Sin embargo su desamueblada cabeza le hizo visitar varia veces los tribunales de justicia.
En 1993 quedó en libertad condicional por agredir a un desconocido en un hotel. Tenía veintiún años, y a pesar de que seis meses antes había sido juzgado y condenado por un hecho similar, el juez prefirió no meterlo entre rejas esperando que así pudiera dar un giro en su vida. Craso error. Un pescador sufrió su ira poco después y el 16 de abril de 1994, jugando con el Rangers, le partió la nariz de un salvaje cabezazo a John McStay, del Raith Rovers. La avería fue de esas que hacen pupa, pues fueron necesarios más de treinta puntos de sutura para reconstruir el tabique del infeliz deportista. Fue condenado a tres meses de cárcel por un tribunal de Edimburgo aunque realmente sólo pasaría a la sombra cuarenta y cuatro días. Se convertía así en el primer futbolista profesional en cumplir condena por un delito cometido en el terreno de juego. Luego tuvo vacaciones forzosas durante doce partidos de liga.

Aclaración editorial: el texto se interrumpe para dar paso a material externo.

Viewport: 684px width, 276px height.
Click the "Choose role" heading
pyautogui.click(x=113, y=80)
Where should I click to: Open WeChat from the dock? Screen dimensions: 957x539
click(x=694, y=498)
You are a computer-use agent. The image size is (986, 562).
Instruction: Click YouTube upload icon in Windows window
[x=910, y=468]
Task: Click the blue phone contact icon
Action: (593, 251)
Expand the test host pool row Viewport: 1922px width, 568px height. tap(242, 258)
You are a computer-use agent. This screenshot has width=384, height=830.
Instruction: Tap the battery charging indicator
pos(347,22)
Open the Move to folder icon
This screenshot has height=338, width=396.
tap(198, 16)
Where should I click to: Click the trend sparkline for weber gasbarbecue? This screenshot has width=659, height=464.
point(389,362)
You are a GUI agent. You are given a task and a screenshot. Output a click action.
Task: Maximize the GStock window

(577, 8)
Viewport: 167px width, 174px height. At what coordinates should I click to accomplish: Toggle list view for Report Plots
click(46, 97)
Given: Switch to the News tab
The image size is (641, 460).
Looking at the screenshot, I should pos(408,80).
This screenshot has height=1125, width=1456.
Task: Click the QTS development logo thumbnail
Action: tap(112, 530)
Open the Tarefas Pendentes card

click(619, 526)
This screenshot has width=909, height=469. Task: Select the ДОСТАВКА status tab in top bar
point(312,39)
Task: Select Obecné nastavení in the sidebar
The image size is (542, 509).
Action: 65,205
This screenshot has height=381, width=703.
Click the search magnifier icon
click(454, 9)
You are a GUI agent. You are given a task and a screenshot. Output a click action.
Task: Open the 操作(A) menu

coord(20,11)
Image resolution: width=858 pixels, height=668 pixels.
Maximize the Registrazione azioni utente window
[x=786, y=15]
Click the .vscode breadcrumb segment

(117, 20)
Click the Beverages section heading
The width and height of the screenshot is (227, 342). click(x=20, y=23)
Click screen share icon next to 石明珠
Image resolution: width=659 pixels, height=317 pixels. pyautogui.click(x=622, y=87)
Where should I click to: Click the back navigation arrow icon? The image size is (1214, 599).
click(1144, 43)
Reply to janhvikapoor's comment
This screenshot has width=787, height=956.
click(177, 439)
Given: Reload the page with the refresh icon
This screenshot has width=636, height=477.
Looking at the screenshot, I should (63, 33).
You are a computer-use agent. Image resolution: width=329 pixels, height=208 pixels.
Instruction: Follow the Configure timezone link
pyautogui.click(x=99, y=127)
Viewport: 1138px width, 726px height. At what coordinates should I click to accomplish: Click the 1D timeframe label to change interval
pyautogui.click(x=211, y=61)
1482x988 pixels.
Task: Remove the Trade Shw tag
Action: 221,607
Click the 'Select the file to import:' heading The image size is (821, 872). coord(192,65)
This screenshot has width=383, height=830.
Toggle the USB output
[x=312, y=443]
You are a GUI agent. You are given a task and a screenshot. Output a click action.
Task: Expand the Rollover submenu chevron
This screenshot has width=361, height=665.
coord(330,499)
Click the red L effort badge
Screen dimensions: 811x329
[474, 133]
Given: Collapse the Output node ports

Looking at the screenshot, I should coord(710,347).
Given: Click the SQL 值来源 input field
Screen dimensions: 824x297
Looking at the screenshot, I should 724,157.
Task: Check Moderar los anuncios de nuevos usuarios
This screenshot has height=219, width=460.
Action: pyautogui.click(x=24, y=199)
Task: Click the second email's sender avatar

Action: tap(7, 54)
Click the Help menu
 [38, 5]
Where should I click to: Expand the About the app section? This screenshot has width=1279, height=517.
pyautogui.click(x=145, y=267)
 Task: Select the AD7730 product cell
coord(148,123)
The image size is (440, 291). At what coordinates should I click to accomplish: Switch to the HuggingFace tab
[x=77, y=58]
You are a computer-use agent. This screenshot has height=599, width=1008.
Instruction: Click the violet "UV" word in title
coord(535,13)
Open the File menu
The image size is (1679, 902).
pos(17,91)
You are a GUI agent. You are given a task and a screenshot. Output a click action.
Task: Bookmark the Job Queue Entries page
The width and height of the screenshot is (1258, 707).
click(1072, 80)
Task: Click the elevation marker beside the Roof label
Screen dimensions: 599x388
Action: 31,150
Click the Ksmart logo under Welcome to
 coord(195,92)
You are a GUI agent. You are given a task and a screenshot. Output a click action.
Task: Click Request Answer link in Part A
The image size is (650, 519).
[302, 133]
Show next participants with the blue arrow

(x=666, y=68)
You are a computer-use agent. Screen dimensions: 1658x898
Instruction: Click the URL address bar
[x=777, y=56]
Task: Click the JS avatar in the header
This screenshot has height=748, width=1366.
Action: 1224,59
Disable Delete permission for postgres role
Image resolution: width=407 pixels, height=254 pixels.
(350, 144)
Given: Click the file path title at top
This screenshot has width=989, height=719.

Con esta miserable hoja de servicios, a todos se nos iría enseguida de la cabeza la idea de intentar quitarle algo a Big Dunc. A todos menos a Michael Pratt y Barry Dawson, que en su afán por opositar a los Premios Darwin, asaltaron en 2001 la casa de Ferguson con tan mala suerte que la bestia estaba agazapada dentro en ese momento. Dawson dijo aquello de “piernas para que os quiero” y consiguió ganar la calle, pero Barry fue placado por el delantero centro que lo pateó por todo el cuerpo hasta la extenuación. Tuvo que ser ingresado después de la tocata y tras pasar tres días en el hospital la recompensa les llegó a estos dos desgraciados con la Mención Honorífica “At Risk Survivor” en los Darwin de ese mismo año. Se lo merecían. Era imposible encontrar dos imbéciles de mayor calibre.